Pentágono ameaçou o Papa Leão XIV após críticas a Trump

Atualizado em 8 de abril de 2026 às 20:26
O Papa Leão em Mônaco. Foto: reprodução

As relações entre os Estados Unidos e a Igreja Católica entraram em forte tensão após um episódio ocorrido em janeiro, quando autoridades do Pentágono teriam adotado um tom duro diante de representantes do Vaticano.

Dias depois de o Papa Leão XIV fazer um discurso crítico ao clima de militarização global, o subsecretário de Defesa para Política, Elbridge Colby, convocou o cardeal Christophe Pierre, embaixador do Vaticano nos EUA, para uma reunião a portas fechadas no Pentágono.

“Os Estados Unidos têm poder militar para fazerem o que quiserem no mundo”, disseram Colby e seus colegas ao cardeal. “A Igreja Católica deveria tomar um lado.”

Pierre é um prelado francês da Igreja Católica e diplomata veterano da Santa Sé, que serviu como núncio apostólico nos Estados Unidos. Nomeado cardeal pelo Papa Francisco em 2023, atuou anteriormente como núncio no México, Uganda e Haiti, sendo reconhecido por sua atuação diplomática em cenários complexos.

Segundo reportagem do site The Free Press, o encontro foi marcado por um tom de advertência. Durante a reunião, o governo americano chegou a mencionar o período histórico do Papado de Avinhão — quando a monarquia francesa submeteu a Igreja à sua influência — em um paralelo interpretado por membros do Vaticano como uma insinuação de coerção.

Críticas do papa irritaram Washington

A tensão foi alimentada pelas declarações de Leão XIV, que criticou o abandono da diplomacia baseada no diálogo em favor de uma política de confronto.

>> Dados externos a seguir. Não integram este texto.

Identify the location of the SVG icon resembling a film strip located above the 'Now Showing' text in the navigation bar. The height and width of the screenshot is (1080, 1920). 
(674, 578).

O pontífice afirmou que “a guerra voltou a estar na moda” e alertou para o avanço de uma mentalidade belicista.

As falas foram vistas dentro do governo de Donald Trump como um ataque direto à sua administração, especialmente em meio à escalada militar envolvendo o Irã. O papa já havia classificado como “inaceitáveis” ameaças contra populações inteiras e defendido negociações de paz.

O breve encontro do Papa Leão XIV e o vice-presidente dos EUA JD Vance em maio de 2025

De acordo com fontes próximas ao Vaticano, o episódio no Pentágono foi interpretado como uma tentativa inédita de intimidação por parte de autoridades americanas. Não há registros públicos de encontros anteriores desse tipo entre representantes da Santa Sé e o Pentágono.

O impacto foi imediato: o papa teria cancelado planos de visitar os Estados Unidos ainda este ano. Internamente, autoridades da Igreja avaliaram a referência ao Papado de Avinhão como uma ameaça simbólica de uso de força contra o Vaticano.

A Casa Branca e o Departamento de Defesa rejeitaram a caracterização do encontro como hostil. Em nota, afirmaram que a reunião foi “respeitosa e razoável” e que os EUA mantêm “alto respeito” pela Santa Sé, defendendo a continuidade do diálogo.

O vice-presidente americano, JD Vance, afirmou nesta quarta-feira (8) que vai apurar os relatos. “Eu realmente gostaria de conversar com o cardeal Christophe Pierre e, francamente, com as nossas próprias equipes, para entender o que de fato aconteceu”, disse Vance, que está na Hungria. “Acho sempre uma má ideia dar opinião sobre histórias que não foram confirmadas nem corroboradas, então não vou fazer isso.”

O papa Leão XIV tem se manifestado contra o governo Trump desde que assumiu o cargo. Chamou de “realmente inaceitável” a declaração de Trump sobre “matar toda uma civilização” no Irã.

Um dos temas centrais da mensagem de Páscoa no fim de semana foi o alerta sobre o que ele chamou de crescente “globalização da indiferença” diante do sofrimento — expressão que ele atribuiu ao seu antecessor, o papa Francisco.